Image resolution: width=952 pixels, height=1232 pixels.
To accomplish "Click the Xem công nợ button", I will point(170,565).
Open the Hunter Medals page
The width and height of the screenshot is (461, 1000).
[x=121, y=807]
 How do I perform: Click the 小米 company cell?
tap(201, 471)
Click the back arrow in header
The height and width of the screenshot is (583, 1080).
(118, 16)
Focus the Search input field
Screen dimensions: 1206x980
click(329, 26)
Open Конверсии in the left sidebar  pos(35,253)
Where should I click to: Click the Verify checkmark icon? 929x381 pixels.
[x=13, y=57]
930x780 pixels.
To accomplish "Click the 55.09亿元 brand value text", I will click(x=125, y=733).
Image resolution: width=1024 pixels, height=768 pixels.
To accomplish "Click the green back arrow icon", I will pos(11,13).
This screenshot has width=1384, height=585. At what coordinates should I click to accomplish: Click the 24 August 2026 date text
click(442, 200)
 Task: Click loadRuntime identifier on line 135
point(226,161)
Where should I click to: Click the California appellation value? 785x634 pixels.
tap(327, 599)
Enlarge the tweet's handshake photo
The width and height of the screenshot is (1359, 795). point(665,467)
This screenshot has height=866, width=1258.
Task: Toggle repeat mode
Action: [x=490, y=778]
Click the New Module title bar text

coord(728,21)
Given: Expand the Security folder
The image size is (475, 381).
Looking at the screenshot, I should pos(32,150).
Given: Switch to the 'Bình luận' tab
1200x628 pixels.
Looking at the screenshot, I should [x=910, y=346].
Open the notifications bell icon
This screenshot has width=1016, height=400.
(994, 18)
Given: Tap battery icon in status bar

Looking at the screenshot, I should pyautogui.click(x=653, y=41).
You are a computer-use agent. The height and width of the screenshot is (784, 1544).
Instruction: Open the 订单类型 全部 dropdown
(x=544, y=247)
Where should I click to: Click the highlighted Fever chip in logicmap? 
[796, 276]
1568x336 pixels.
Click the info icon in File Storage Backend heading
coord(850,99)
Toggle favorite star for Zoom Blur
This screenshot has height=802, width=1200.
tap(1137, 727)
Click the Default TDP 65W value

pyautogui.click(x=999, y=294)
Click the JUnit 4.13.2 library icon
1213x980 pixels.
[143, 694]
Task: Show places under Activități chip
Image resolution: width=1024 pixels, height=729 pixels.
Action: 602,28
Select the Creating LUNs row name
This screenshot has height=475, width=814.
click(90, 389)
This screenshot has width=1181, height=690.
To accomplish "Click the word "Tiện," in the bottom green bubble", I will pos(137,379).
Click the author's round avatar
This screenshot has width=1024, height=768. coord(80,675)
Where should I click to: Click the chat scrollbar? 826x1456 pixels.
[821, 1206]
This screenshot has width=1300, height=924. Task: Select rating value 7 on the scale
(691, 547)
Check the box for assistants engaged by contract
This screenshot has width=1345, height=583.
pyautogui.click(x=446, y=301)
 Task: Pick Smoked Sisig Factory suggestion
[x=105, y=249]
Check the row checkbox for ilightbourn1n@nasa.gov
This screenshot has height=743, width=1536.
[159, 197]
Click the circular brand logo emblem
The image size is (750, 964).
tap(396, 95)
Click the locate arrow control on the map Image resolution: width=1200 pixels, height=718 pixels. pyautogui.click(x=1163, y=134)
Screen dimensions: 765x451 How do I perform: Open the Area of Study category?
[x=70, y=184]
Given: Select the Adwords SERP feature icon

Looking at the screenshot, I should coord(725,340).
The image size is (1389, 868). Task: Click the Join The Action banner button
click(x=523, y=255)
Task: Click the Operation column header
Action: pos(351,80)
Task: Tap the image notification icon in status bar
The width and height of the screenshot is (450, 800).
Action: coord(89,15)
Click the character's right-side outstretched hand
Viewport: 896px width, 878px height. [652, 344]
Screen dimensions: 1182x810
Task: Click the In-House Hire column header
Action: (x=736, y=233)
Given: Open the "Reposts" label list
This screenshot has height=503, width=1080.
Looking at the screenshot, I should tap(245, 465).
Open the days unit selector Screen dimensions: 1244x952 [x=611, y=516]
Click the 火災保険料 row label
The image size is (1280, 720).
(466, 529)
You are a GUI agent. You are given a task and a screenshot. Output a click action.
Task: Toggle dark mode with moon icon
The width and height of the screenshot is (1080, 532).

Work request:
Read the entries and show each line that mentions "label".

Result for this task:
Given: Open the "Reposts" label list
Click the 火災保険料 row label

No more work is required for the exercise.